Task to carry out = Answer with the exact lines of the following material from the one containing "The image size is (868, 435)." through the one containing "You are a GUI", both end lines included.

Given information =
════════════════

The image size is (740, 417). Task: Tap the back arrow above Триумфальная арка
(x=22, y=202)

════════════════

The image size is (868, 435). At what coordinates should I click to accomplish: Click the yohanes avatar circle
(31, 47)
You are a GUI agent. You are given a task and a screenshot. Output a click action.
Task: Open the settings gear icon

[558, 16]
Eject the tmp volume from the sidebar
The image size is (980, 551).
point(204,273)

════════════════

Answer space =
The image size is (868, 435). At what coordinates should I click to accomplish: Click the yohanes avatar circle
(31, 47)
You are a GUI agent. You are given a task and a screenshot. Output a click action.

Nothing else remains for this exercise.